How to stop a galaxy with nothing to push on
reflections on Dynamical Friction (part 1)
Do you know what happens when two galaxies smash into each other at a typical collision speed of nearly one million miles per hour?
Surprisingly little, actually. At least at first. In the words of my graduate dynamics textbook, they "simply pass through one another like ghosts." Gotta love a good dynamics ghost.
The reason for this is actually pretty straightforward: galaxies are mostly empty space. If you were to shrink the sun to the size of a basketball in Chicago, the nearest star to it would be on the other side of the planet, somewhere in Hawaii. Now what are the odds of hitting another basketball thrown randomly from outer space? Very much not good. The balls will basically never collide. So too with a galaxy - the stars pass each other like ships on opposite sides of the planet, alone and distant in the night.
But that’s not the end of the story. Because these passing stars, as if of their own accord, all slow down. Which is its own sort of surprise. On earth we slow down because of contact: our sled grates along the ground or our parachute catches the wind - trillions upon trillions of molecules pushing back on our bodies, staying our fall. But in space their’s no contact, no appreciable density of particles to slow the fall. The closest stellar pass might be trillions of miles, that is to say light years, away. And yet, the stars slow down. Over long periods of time they slow dramatically, altering the course of their orbits, eventually bringing galaxies back together again to settle: derailed and stopped. Effectively braked. So, the question for today: why does that happen? How do you pump the brakes in space? What allows galaxies to come together, and then pause, and stay a while?
Allow me to introduce you to the fascinating, if confusing, advanced astrophysical idea of dynamical friction. Dynamical friction - a special process that slows the stars of colliding galaxies – the stickiness that makes galaxies come back to each other, like lassoed bulls or uncertain lovers. Don’t let its name fool you: it’s very different from regular friction, which makes sleds stop and gears grind: though dynamical friction has a similar slackening effect, it requires no contact, no roughness of surfaces, no sliding or squealing or great carpet burns. It’s a slowing force that arises not from any ground, but instead from the motions (that is, the dynamics) of the surrounding stars.
Here’s the idea: an object, like a star, black hole, or star cluster from galaxy #1, passes through the spaced out stars in galaxy #2. The stars in galaxy #2 are gravitationally attracted toward the object - stars above it move down toward it, and stars below it move up toward it. This means that after it passes, there’s a higher density of stars behind the object - a crowd of stars in its wake (see Figure 1).
But here’s the thing about dynamical friction - it’s impossible for the object not to be affected by the crowd behind it. The large number of stars directly behind the object exert a gravitational tug on the object that pull on it from behind, slowing it down. Said again, the pull from the higher density crowd is larger than the collective pull from any of the other stars; the crowd pulls back on the object, affecting its motion, slowing it down.
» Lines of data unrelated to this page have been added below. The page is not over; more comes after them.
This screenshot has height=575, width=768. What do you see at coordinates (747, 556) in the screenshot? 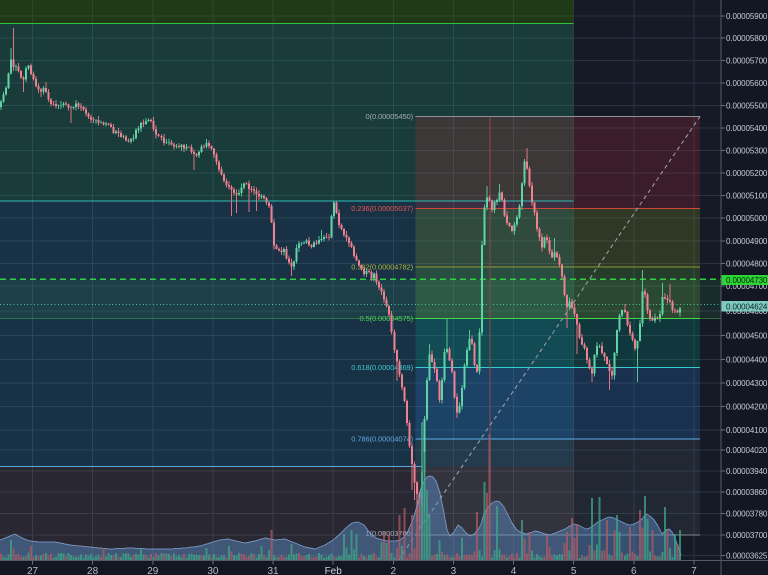
I see `svg-text: 0.00003625` at bounding box center [747, 556].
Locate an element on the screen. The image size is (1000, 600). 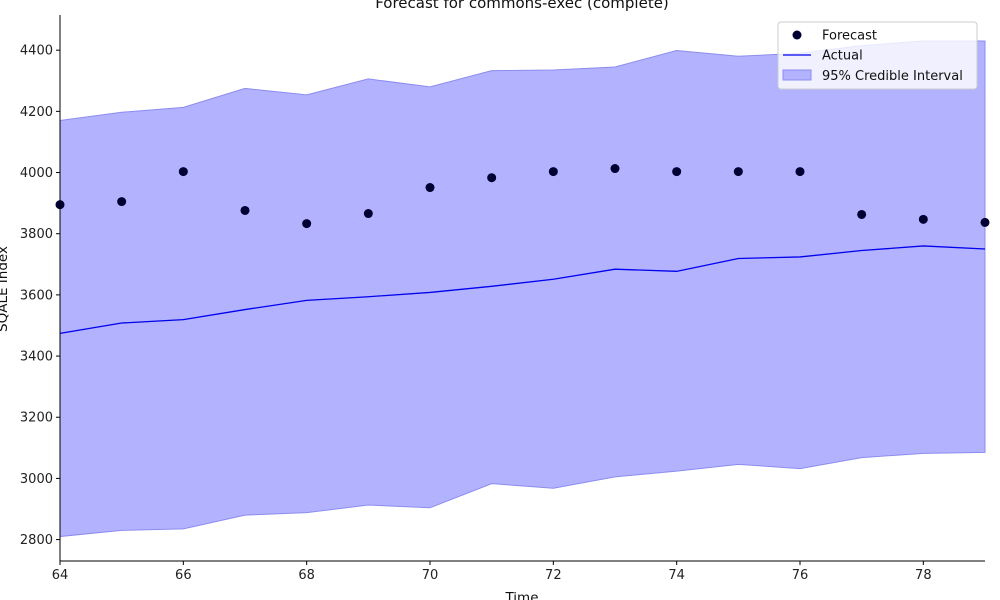
x-axis-ticks: 64 66 68 70 72 74 76 78 is located at coordinates (492, 572).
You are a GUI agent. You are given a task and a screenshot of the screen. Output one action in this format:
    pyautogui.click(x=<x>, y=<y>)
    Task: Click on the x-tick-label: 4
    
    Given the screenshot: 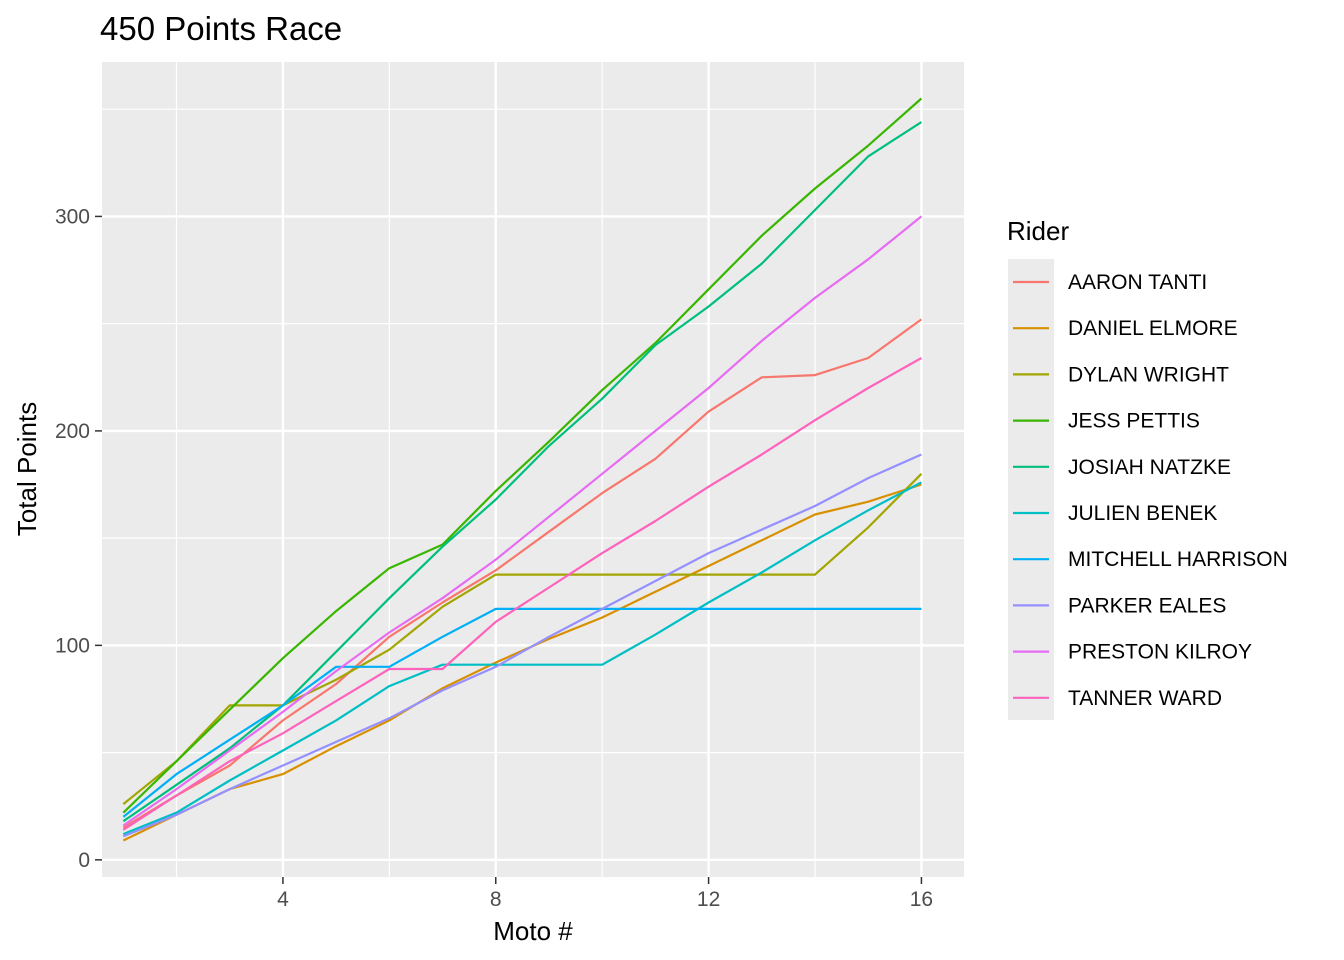 What is the action you would take?
    pyautogui.click(x=283, y=900)
    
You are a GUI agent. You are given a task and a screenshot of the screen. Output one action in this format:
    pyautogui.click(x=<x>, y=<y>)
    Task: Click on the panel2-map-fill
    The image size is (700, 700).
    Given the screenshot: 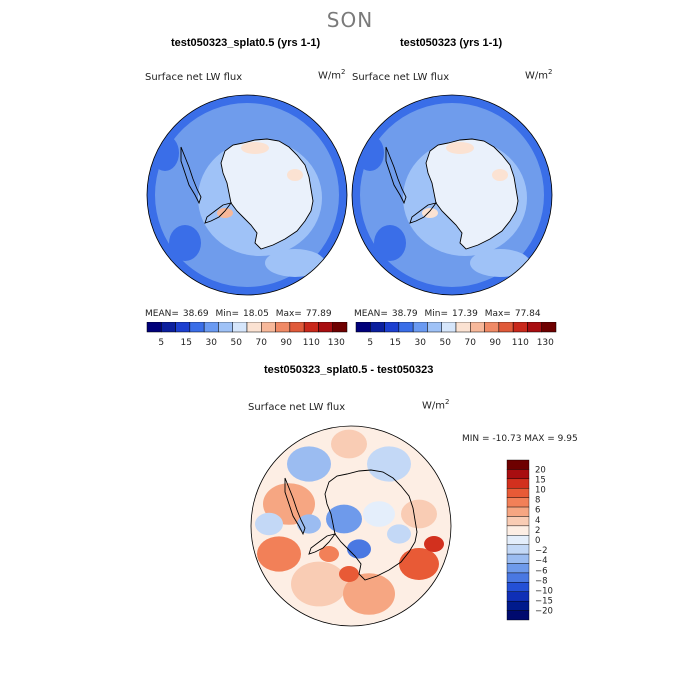 What is the action you would take?
    pyautogui.click(x=452, y=195)
    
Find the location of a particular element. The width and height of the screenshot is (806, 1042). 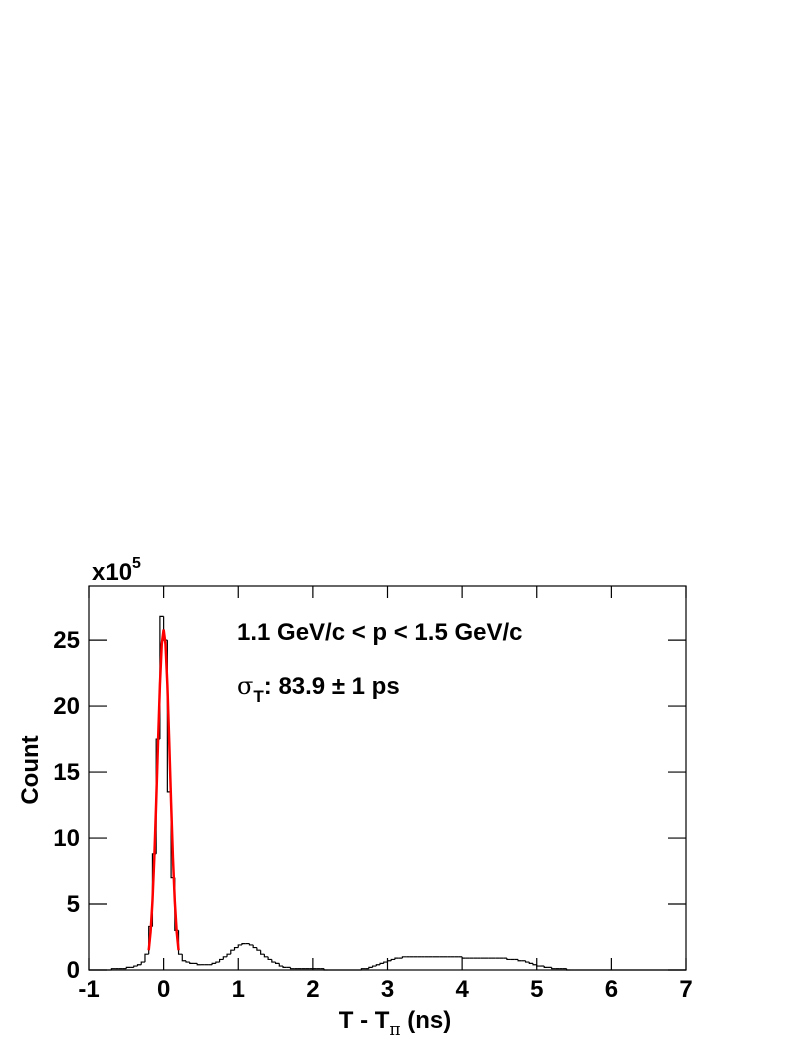

x-tick-label: 2 is located at coordinates (312, 990).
I wonder the extent to which people also suffer from dynamical friction. I think I certainly do…
TO BE CONTINUED on Friday, August 18… (pardon the cliffhanger, but the second part is still taking shape! Suffering from its own dynamical friction, if you will…)
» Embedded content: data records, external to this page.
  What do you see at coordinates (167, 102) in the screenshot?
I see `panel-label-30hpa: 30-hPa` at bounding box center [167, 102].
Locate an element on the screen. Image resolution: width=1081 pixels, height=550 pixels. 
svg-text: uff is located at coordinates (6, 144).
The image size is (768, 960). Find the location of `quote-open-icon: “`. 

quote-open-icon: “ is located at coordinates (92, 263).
I wonder if our memories form a sort of dynamical friction as we pass through life and this is the pull we feel to go back, reflect and get nostalgic for the past.
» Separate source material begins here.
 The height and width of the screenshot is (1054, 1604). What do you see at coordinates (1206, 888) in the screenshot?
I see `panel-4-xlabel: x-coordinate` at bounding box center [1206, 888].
Memories are weird. We like to think of them as factual and carved in stone, but they are actually very dynamic. They get pruned and reshaped and recast. Perhaps this is why we can get nostalgic for periods of life that were, at the time, actually experienced as quite humdrum or even stressful. Our brains prune out all the "space" in between, leaving a denser cluster of memories that pulls us backwards.